§ **Exercise goal**:
What you should give back is every line from the one containing "Expand the 软件 folder arrow" through the last line of the records below, word for word and without pictures.

§ **Provided entries**:
-----

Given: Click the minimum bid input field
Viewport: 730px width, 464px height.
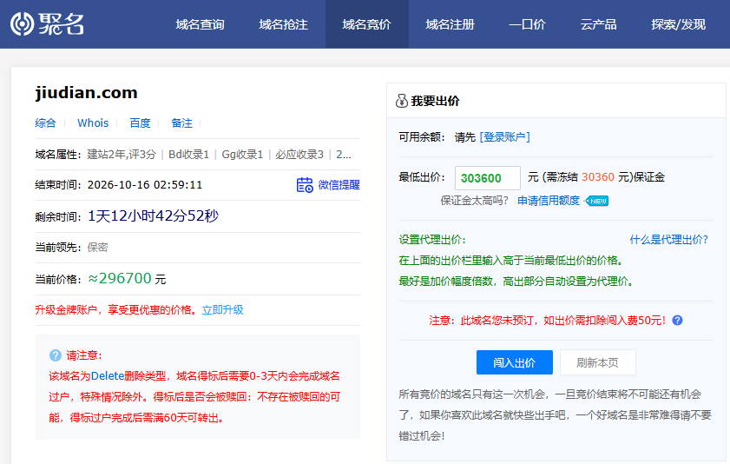Looking at the screenshot, I should pyautogui.click(x=488, y=178).
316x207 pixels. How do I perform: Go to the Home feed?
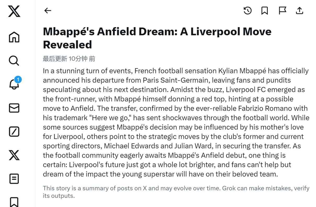click(x=14, y=37)
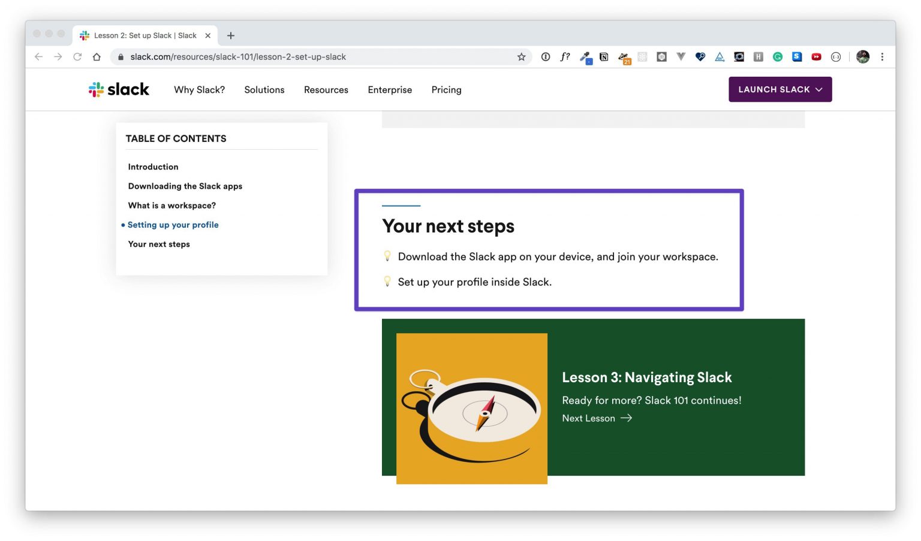Open the Resources menu
Image resolution: width=921 pixels, height=541 pixels.
[x=326, y=90]
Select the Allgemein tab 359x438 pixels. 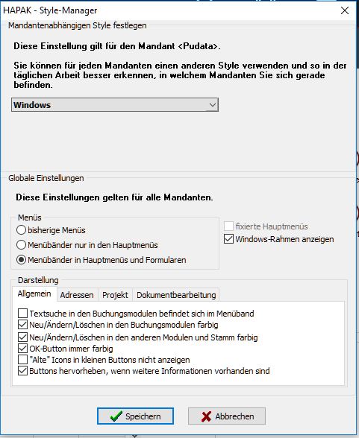pos(34,293)
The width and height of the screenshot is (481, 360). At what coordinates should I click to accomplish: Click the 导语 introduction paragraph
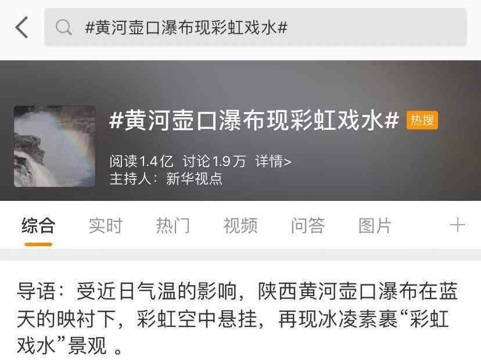pos(238,318)
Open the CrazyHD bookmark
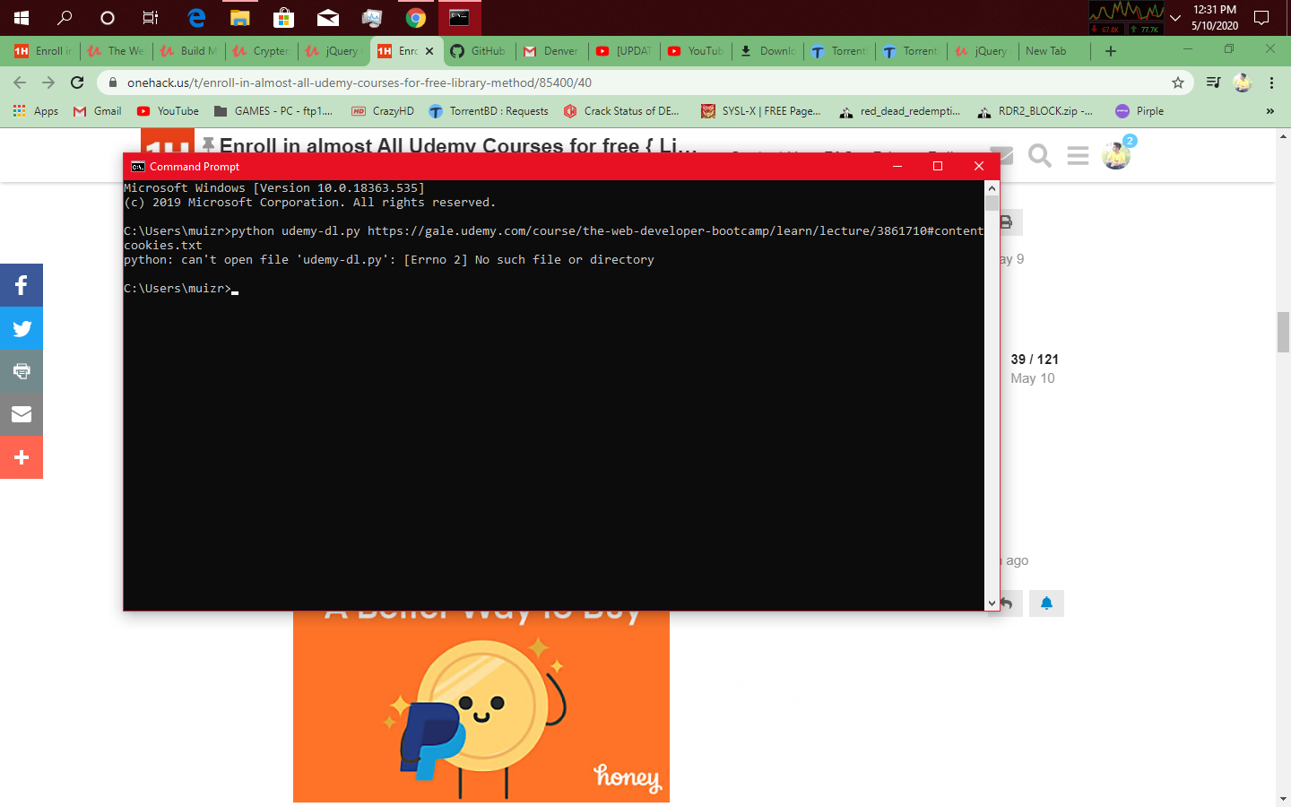Image resolution: width=1291 pixels, height=807 pixels. pyautogui.click(x=383, y=111)
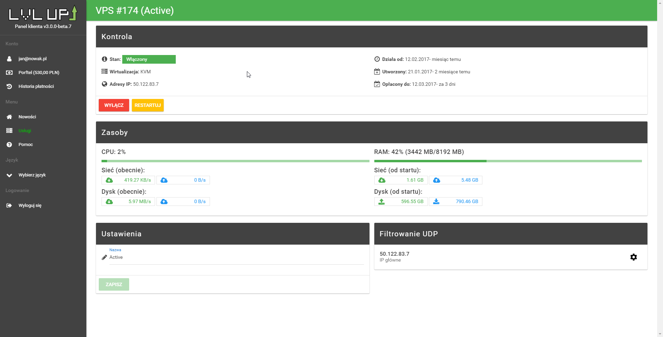Click the ZAPISZ save button
663x337 pixels.
tap(114, 284)
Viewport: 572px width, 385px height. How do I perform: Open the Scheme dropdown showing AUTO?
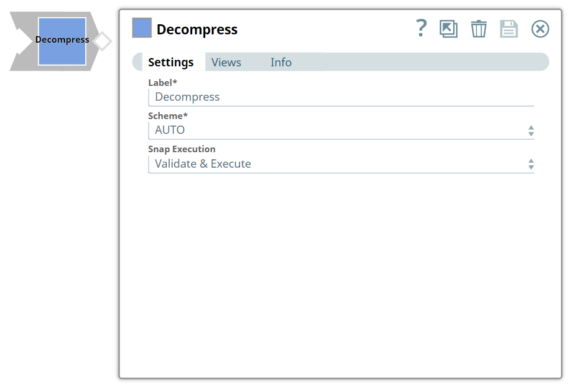337,130
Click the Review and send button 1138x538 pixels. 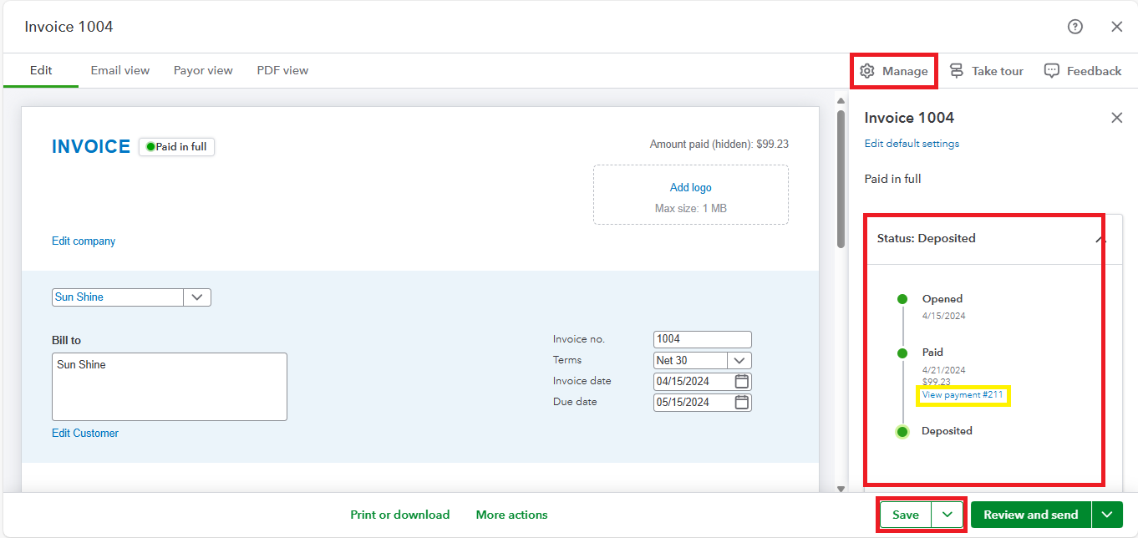(x=1030, y=515)
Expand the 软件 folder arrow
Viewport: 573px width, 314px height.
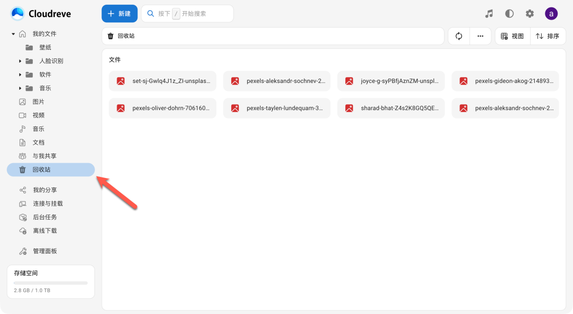pos(20,75)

-----

§ **Exercise output**:
Expand the 软件 folder arrow
Viewport: 573px width, 314px height.
pos(20,75)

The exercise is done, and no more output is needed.